Before tip-off, Riley players wore yellow warmups bearing Cornell’s iconic photo and his No. 22. Family members including Cornell’s children Ciarra and Jayce and his father Paul were brought to midcourt, received a round of applause and were presented with a bouquet of flowers. A moment of silence followed, and photographs captured Cornell’s family visibly emotional during the tribute.
The ceremony was the culmination of planning announced earlier this winter; an Instagram post in mid-January said, “On Jan. 15, 2026 (Riley vs. Adams), Riley will honor Jaraan with shooting shirts and a moment of silence. This is a commitment that Riley has”, a pledge the program fulfilled on Feb. 10. Shawn Henderson, who helped organize the night and who remembers watching Cornell’s 1994 buzzer-beater as an eighth grader, called Cornell a standard-bearer for the region. “He is the model of what South Bend basketball is,” Henderson said. Another community voice summed up Cornell’s intergenerational appeal: “We get a lot of negative stories,” Daniel said. “Jaraan was one of those impactful stories that can go on for generations and generations and keep giving back to our kids.

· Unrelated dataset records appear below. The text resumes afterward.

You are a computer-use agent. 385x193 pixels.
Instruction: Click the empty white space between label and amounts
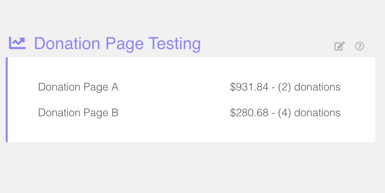click(x=174, y=100)
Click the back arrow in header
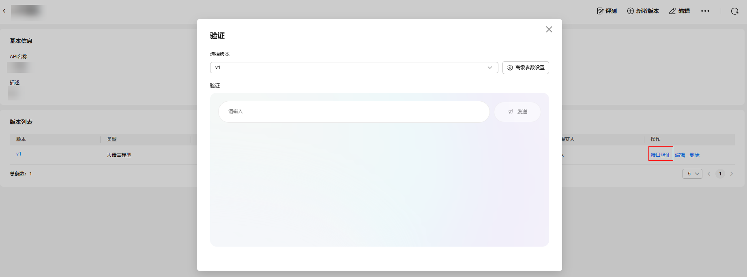 (x=4, y=11)
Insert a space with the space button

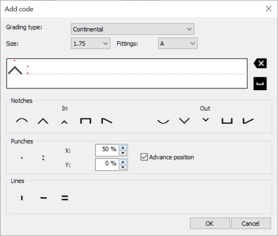pyautogui.click(x=260, y=83)
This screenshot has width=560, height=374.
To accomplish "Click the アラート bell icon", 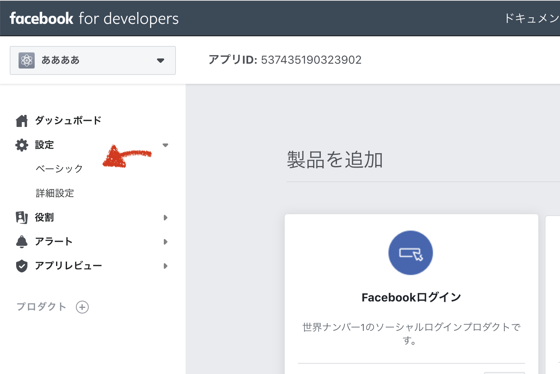I will pos(21,241).
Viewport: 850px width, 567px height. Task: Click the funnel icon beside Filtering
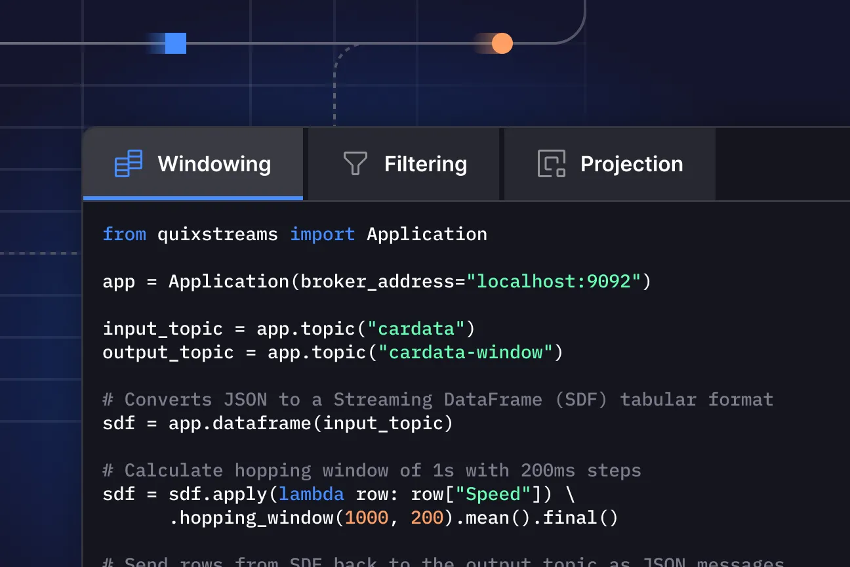[x=355, y=163]
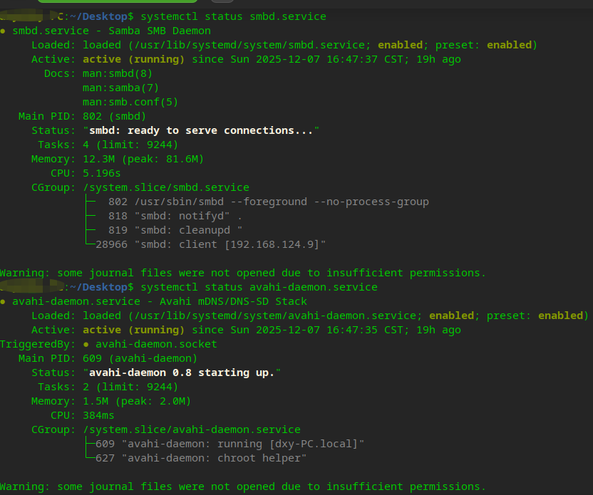This screenshot has width=593, height=495.
Task: Click the man:smb.conf(5) docs reference
Action: (x=130, y=102)
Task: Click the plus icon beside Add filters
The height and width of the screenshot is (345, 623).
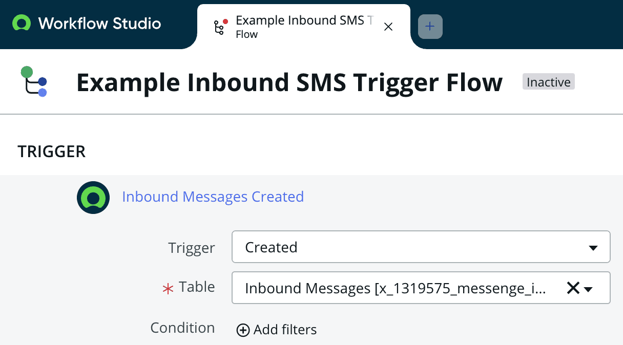Action: (242, 330)
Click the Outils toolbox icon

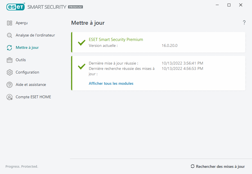coord(10,60)
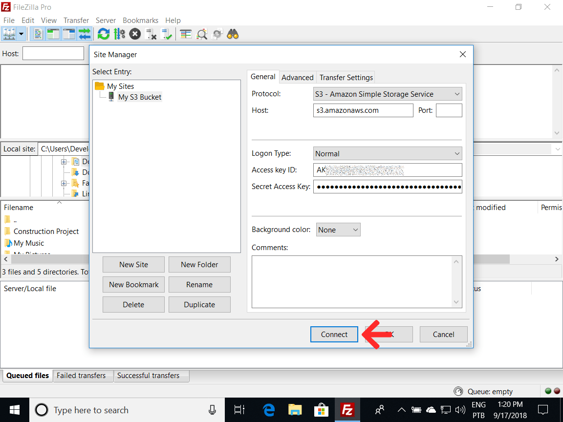Toggle the message log display
Screen dimensions: 563x422
pyautogui.click(x=38, y=34)
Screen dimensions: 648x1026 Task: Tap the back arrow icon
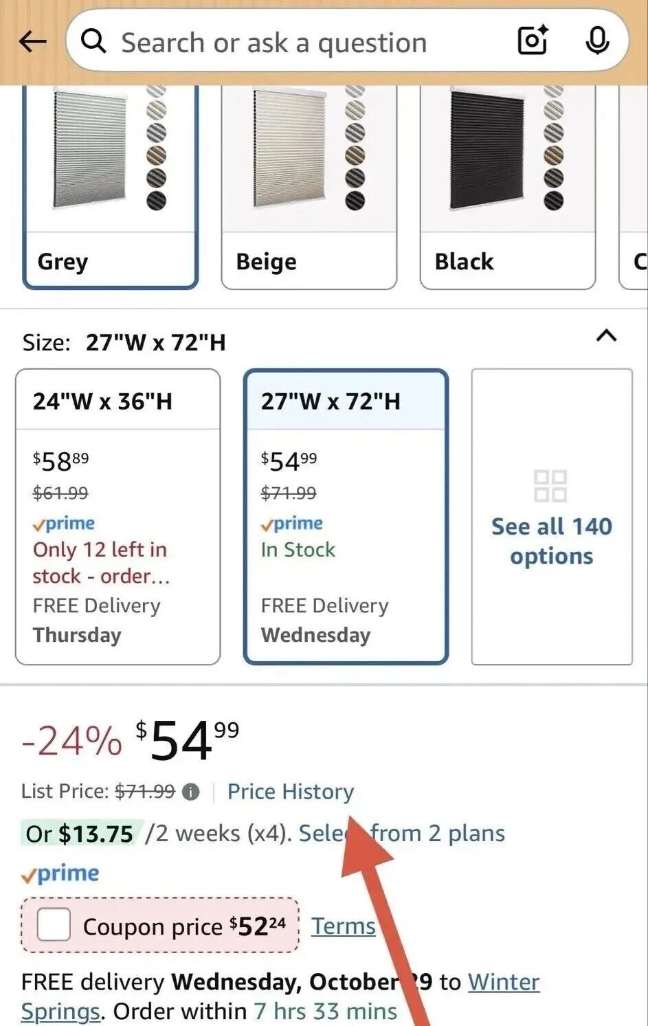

I think they’re playing for him, regardless of how close their relationships may have been. It’s a South Bend thing.”

Cornell’s best-known moment came in 1994 when his buzzer-beating 3-pointer sent South Bend Clay’s IHSAA state championship game against Valparaiso to overtime; Clay went on to win 93-88, the program’s lone boys state title. That shot has been remembered by many in South Bend as a unifying moment during a turbulent time in the city, one that helped bind neighborhoods and fans around a single, joyous memory. Cornell later played at Purdue and died suddenly in June 2025, making last night’s recognition a moment of communal remembrance less than a year after his passing.
For local fans, the game stitched together sport and memory: Riley advanced in conference play behind Jones and Parker, while the pregame tribute reinforced Cornell’s mythos as a figure whose influence extends beyond stat lines. The Wildcats now turn back to Northern Indiana Conference competition carrying momentum on the court and a refreshed sense of community connection off it, keeping alive a legacy that still resonates around South Bend gyms.